Long non-coding RNA discovery in Pocillopora verrucosa

Project Background and Goal

  • Long non-coding RNAs (lncRNAs) are a type of RNA molecule that are longer than 200 nucleotides and do not encode for proteins.

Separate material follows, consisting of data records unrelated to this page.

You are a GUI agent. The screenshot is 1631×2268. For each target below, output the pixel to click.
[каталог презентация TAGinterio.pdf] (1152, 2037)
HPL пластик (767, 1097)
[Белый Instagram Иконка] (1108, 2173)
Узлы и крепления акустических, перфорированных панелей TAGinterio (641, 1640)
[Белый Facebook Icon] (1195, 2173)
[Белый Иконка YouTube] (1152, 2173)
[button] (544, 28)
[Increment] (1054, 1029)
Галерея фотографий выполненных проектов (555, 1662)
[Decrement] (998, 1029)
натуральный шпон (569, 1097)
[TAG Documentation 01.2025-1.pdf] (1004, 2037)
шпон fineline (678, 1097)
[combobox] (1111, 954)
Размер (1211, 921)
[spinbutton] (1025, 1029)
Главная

  • Play important roles in various cellular processes

    • gene expression regulation

    • chromatin remodeling

    • post-transcriptional processing

Project Background and Goals

  • RNA-seq data from corals

    • Treatment: nutrient exposure
  • Identify long non-coding RNAs (lncRNAs) in RNA-seq data

    • Develop a list of all lncRNAs found in each sample for use in differential and/or correlation expression analysis

RNA-seq Data

  • Trimmed fastq files
@GWNJ-0957:702:GW2012083569th:7:1101:27722:1485 1:N:0:NCCGGAGA+NTTCGCCT
NTTTCTCTGAACACTTGCTTTTCTTCTTGTCAATCTGCAATAAATTGTAGAACATTATCAAATAAATAGGTTTGCTGAAAATAATTAAAATTAAAAGAGAATGAGTTGAGCTTTTTCTCTGTGTTATATATTTGAGATTGGAAGAGCACA
+
#A<A-FFFJJJAFA-FJJJJJJJJJJJJFFFJ<JFFFJJ7FJJJJJ--FJFFJJ-FJJ-FJFF<F-JJJF--<F-<FAFFJ--AFFFJJFJJJA<---A-7---<-FFFAJAFJJJ--AFA-FAJAJFJF<JJJJFJJ-7FAFJFJ--7F
@GWNJ-0957:702:GW2012083569th:7:1101:18619:1502 1:N:0:NCCGGAGA+NTTCGCCT
CGCAGTTCCTTAATATGGTGGATTACCATGATCAGTTGCACTCACTTGAAACCTTGACGGTGAAGGTGTTTCACGATCTAAAAGGCTCAACCCAGTAATCTTGCCAGTTTTAGAATTGATTTTAAAGTTTTGCAGAGAATGTTCAATTGC
+
AAFFFFFFJFF<F-AAFJJJJJJJJJJJJJJFFFJJJJJFJF-F7JJJFJJJJJJJFJA-JFJJ-<<JJJJJJJJJFJJJ<-F<AJFJJJJJJFAFJJJF-AFJ7<JF7JJFFJJJJJJJJ<JJJJJJJJAFJJJJJJFAFJJ7JJAJJ<
@GWNJ-0957:702:GW2012083569th:7:1101:20750:1502 1:N:0:NCCGGAGA+NTTCGCCT
CATCTGACAGGAGTGCTGTAGTACCACCTGTACATCCACAGTGAATTGCTGTCATCGTAGTGGTTAATTGATCTATACTGTGCTGCATCTTCTACAAACACTGCTGCCTGGTTAATTGCATGTCCTGATATATCATCGACATTAATTAAA

Methods: Workflow

Highlight: HISAT2

  • Run HISAT2 over all files to align
find /home/shared/8TB_HDD_01/pver/*gz \
| xargs basename -s _R1_001.fastq.gz | xargs -I{} \
/home/shared/hisat2-2.2.1/hisat2 \
-x ../output/Pver_genome_assembly_v1.0-valid.index \
-p 8 \
-1 /home/shared/8TB_HDD_01/pver/{}_R1_001.fastq.gz \
-2 /home/shared/8TB_HDD_01/pver/{}_R2_001.fastq.gz \
-S /home/shared/8TB_HDD_01/pver/hisat-output/{}-valid.sam

Highlight: CPC2

eval "$(/opt/anaconda/anaconda3/bin/conda shell.bash hook)"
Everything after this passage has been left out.